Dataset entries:

★ ★ ★ ★ ★

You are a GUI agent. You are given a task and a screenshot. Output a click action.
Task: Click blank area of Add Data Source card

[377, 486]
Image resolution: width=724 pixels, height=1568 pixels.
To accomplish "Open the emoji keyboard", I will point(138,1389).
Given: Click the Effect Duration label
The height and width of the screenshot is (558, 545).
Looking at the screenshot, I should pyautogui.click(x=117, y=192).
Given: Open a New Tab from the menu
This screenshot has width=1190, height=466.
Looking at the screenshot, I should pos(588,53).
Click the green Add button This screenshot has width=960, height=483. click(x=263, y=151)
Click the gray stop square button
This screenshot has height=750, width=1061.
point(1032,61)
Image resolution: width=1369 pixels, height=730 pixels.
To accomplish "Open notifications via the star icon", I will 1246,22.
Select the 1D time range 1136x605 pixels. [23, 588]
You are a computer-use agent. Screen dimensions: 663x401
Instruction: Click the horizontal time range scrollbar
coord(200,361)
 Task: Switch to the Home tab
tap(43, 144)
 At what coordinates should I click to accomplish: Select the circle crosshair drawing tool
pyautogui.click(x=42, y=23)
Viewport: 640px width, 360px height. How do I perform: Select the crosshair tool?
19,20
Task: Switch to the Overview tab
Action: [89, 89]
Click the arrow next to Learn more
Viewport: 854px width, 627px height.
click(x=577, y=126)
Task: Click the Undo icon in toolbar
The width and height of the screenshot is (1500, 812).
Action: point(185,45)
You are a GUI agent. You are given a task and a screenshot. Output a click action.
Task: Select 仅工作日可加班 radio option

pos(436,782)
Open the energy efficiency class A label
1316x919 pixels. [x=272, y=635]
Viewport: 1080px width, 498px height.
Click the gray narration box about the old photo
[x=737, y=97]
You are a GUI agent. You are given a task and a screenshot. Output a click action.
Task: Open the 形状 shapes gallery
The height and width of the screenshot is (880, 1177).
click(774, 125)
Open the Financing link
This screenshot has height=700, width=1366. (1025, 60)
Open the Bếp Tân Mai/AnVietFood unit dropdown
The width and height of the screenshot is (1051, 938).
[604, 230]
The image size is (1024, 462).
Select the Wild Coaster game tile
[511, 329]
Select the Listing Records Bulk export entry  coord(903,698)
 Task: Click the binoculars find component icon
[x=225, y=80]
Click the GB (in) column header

★ ★ ★ ★ ★

[Task brief]
Now that the records have been shown, restate each one word for word.

[Task response]
You are a GUI agent. You are given a task and a screenshot. Output a click action.
Task: Click blank area of Add Data Source card

[377, 486]
Image resolution: width=724 pixels, height=1568 pixels.
To accomplish "Open the emoji keyboard", I will point(138,1389).
Given: Click the Effect Duration label
The height and width of the screenshot is (558, 545).
Looking at the screenshot, I should pyautogui.click(x=117, y=192).
Given: Open a New Tab from the menu
This screenshot has width=1190, height=466.
Looking at the screenshot, I should pos(588,53).
Click the green Add button This screenshot has width=960, height=483. click(x=263, y=151)
Click the gray stop square button
This screenshot has height=750, width=1061.
point(1032,61)
Image resolution: width=1369 pixels, height=730 pixels.
To accomplish "Open notifications via the star icon", I will 1246,22.
Select the 1D time range 1136x605 pixels. [23, 588]
You are a computer-use agent. Screen dimensions: 663x401
Instruction: Click the horizontal time range scrollbar
coord(200,361)
 Task: Switch to the Home tab
tap(43, 144)
 At what coordinates should I click to accomplish: Select the circle crosshair drawing tool
pyautogui.click(x=42, y=23)
Viewport: 640px width, 360px height. How do I perform: Select the crosshair tool?
19,20
Task: Switch to the Overview tab
Action: [89, 89]
Click the arrow next to Learn more
Viewport: 854px width, 627px height.
click(x=577, y=126)
Task: Click the Undo icon in toolbar
The width and height of the screenshot is (1500, 812).
Action: point(185,45)
You are a GUI agent. You are given a task and a screenshot. Output a click action.
Task: Select 仅工作日可加班 radio option

pos(436,782)
Open the energy efficiency class A label
1316x919 pixels. [x=272, y=635]
Viewport: 1080px width, 498px height.
Click the gray narration box about the old photo
[x=737, y=97]
You are a GUI agent. You are given a task and a screenshot. Output a click action.
Task: Open the 形状 shapes gallery
The height and width of the screenshot is (880, 1177).
click(774, 125)
Open the Financing link
This screenshot has height=700, width=1366. (1025, 60)
Open the Bếp Tân Mai/AnVietFood unit dropdown
The width and height of the screenshot is (1051, 938).
[604, 230]
The image size is (1024, 462).
Select the Wild Coaster game tile
[511, 329]
Select the Listing Records Bulk export entry  coord(903,698)
 Task: Click the binoculars find component icon
[x=225, y=80]
Click the GB (in) column header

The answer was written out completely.